Any help would really be a life saver as I am dead in the water at the moment and at my wits end. Thanks!!!!


----------



## Triple6

Well it's a Google operating system with many Google apps so saying that Google took over your phone is silly, it always has been a Google device.

And yes, you must sign in to a Google account to use the Play Store(Market is the old version that probably needs to be updated). Chances are if you reset your phone you need to not only sign into your Google account but also do a lot of updates to the phone. And many apps from the Play Store require or desire access to various things including contacts, many apps, Google and third party apps, either need that info to work properly or collect it for marketing; but that isn't new and it's the same with a rooted device.
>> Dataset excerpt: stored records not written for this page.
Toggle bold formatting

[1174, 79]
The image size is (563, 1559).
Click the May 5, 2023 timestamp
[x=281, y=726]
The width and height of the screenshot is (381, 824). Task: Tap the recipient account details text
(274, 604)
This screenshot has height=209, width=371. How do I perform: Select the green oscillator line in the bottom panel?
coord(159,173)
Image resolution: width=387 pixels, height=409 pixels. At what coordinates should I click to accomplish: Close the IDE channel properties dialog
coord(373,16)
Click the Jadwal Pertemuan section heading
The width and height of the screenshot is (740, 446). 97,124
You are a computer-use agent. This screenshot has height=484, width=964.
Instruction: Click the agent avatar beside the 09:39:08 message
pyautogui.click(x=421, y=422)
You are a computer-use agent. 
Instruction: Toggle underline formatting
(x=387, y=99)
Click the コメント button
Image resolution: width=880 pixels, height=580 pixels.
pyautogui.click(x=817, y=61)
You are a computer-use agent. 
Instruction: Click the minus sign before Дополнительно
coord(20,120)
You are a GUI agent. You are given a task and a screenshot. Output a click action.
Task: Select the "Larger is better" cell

Most Google apps also cannot be uninstalled unless you are rooted.

You are probably better off rooting your phone and installing a custom ROM based on a more modern/current version of Android though; Gingerbread is pretty old. I'd recommend you check out the XDA forums for rooting information and custom ROMs: http://forum.xda-developers.com/htc-sensation

Also, it wasn't Google that was hacked but some third party sites that had user's with Google accounts: http://www.nbcnews.com/tech/security/gmail-hacked-not-quite-says-google-change-your-password-n200571


----------



## r4ven

When I got my samsung galaxy 5s I deleted all the Google apps not knowing they would effect the system. Coming from a 5 year iPhone user it was pretty strange.


----------



## Exumab

Triple6 said:


> Well it's a Google operating system with many Google apps so saying that Google took over your phone is silly, it always has been a Google device.
> 
> And yes, you must sign in to a Google account to use the Play Store(Market is the old version that probably needs to be updated). Chances are if you reset your phone you need to not only sign into your Google account but also do a lot of updates to the phone. And many apps from the Play Store require or desire access to various things including contacts, many apps, Google and third party apps, either need that info to work properly or collect it for marketing; but that isn't new and it's the same with a rooted device. Most Google apps also cannot be uninstalled unless you are rooted.
> 
> You are probably better off rooting your phone and installing a custom ROM based on a more modern/current version of Android though; Gingerbread is pretty old. I'd recommend you check out the XDA forums for rooting information and custom ROMs: http://forum.xda-developers.com/htc-sensation
> 
> Also, it wasn't Google that was hacked but some third party sites that had user's with Google accounts: http://www.nbcnews.com/tech/security/gmail-hacked-not-quite-says-google-change-your-password-n200571


----------



## Exumab

Rob, Thanks for providing me with somewhere to start. What about the DMR (Reset) ? Is it possible that google added licenses/restrictions and that is why although I was able to connect by USB and can't now? if the DMR reset means I can do that again at least, it will make everything that much easier. Thanks again for your attention to my post!!!!


----------



## Triple6

I assume you mean DRM? I'm not sure what it would do as I haven't seen that option on any of my Android phones and there isn't that much info available on the net that I could find as to what it does. I assume it would just clear out existing licenses for protected media and start over.


----------